Some types aren't easily recognised solely by magic number data. For example Adobe Illustrator files have the same magic number as PDFs (and can usually even be viewed in PDF viewers!). For these types, Marcel uses both the magic number data and the file name to work out the type:
ExMarcel.MimeType.for {:path, "example.ai"}, name: "example.ai"
# => "application/illustrator"
This only happens when the type from the filename is a more specific type of that from the magic number. If it isn't the magic number alone is used.

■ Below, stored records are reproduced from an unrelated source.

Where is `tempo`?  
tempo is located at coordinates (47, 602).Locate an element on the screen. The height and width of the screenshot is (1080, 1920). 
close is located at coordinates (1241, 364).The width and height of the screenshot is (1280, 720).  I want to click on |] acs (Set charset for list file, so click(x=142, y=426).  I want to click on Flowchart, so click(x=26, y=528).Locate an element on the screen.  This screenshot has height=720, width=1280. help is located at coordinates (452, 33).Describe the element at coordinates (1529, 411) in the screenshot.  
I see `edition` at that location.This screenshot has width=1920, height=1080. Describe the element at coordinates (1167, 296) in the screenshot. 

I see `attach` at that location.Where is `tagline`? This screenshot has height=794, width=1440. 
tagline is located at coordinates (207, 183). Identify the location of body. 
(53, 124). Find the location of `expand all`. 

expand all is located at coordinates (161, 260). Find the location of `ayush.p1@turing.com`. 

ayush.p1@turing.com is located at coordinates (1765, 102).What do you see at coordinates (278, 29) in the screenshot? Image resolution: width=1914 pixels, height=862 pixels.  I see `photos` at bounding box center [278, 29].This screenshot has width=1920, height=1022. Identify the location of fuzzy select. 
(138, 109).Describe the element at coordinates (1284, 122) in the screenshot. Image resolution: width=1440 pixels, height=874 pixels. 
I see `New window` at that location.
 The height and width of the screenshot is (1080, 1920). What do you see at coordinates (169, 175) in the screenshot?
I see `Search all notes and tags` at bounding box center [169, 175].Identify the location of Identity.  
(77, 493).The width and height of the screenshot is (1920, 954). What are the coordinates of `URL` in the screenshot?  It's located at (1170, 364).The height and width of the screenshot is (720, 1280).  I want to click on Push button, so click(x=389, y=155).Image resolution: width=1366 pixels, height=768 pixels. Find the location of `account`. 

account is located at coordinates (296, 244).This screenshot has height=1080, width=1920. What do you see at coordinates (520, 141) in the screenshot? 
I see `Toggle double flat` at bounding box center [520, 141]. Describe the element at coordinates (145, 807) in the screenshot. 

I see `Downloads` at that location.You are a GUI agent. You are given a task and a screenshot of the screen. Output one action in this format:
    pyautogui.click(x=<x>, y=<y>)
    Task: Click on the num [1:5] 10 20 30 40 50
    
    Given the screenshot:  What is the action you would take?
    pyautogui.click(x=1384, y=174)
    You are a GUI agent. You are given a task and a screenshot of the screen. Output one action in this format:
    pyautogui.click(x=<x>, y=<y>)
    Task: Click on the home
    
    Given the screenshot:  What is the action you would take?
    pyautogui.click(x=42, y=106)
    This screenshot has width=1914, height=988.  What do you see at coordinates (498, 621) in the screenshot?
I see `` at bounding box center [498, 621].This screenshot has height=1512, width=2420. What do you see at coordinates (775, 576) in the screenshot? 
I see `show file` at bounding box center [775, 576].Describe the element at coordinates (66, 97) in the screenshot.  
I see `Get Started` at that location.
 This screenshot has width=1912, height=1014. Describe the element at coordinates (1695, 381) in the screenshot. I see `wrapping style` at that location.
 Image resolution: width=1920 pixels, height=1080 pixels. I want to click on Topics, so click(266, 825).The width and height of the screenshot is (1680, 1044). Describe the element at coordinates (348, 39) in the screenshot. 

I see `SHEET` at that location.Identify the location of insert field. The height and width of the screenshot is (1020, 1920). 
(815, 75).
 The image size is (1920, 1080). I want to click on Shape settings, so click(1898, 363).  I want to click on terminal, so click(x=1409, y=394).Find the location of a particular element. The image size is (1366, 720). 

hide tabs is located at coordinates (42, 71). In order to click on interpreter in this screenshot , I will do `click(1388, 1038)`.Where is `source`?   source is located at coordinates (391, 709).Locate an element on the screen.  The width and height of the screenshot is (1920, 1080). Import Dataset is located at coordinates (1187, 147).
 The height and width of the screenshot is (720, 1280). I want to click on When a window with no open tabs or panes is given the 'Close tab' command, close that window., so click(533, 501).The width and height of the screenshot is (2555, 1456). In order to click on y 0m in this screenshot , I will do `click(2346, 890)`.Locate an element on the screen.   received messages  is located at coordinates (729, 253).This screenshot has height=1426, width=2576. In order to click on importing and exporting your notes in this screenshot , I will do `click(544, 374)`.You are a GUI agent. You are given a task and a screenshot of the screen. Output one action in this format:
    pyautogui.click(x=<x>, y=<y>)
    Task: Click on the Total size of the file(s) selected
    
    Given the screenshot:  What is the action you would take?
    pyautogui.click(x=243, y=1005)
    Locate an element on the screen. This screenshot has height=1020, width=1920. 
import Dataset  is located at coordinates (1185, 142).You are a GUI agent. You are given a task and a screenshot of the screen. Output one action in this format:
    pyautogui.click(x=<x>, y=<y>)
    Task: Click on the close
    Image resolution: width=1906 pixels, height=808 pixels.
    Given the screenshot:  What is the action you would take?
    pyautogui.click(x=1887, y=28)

ExMarcel.MimeType.for {:path, "example.png"}, name: "example.ai"
# => "image/png"
# As "application/illustrator" is not a more specific type of "image/png", the filename is ignored
ExMarcel is a Port from Rails's Marcel gem, we need a complete solution for mime detection on Elixir land and this is it.
Marcel was extracted from Basecamp 3, in order to make our file detection logic both easily reusable but more importantly, easily testable. Test fixtures have been added for all of the most common file types uploaded to Basecamp, and other common file types too. We hope to expand this test coverage with other file types as and when problems are identified.
Marcel generates MIME lookup tables with bundle exec rake tables_ex
. MIME types are seeded from data found in data/*.xml
. Custom MIMEs may be added to data/custom.xml
, while overrides to the standard MIME database may be added to lib/mime_type/definitions.rb
.
The code used for generating this files is a slightly modified version of the ruby rake task, so you will need ruby for this, to run it do:
bundle install bundle exec rake tables_ex
The main test fixture files are split into two folders, those that can be recognised by magic numbers, and those that can only be recognised by name. Even though strictly unnecessary, the fixtures in both folders should all be valid files of the type they represent.
ExMarcel itself is released under the terms of the MIT License. See the MIT-LICENSE file for details.
Portions of Marcel (Ruby) are adapted from the mimemagic gem, released under the terms of the MIT License.
Marcel's magic signature data is adapted from Apache Tika, released under the terms of the Apache License. See the APACHE-LICENSE file for details.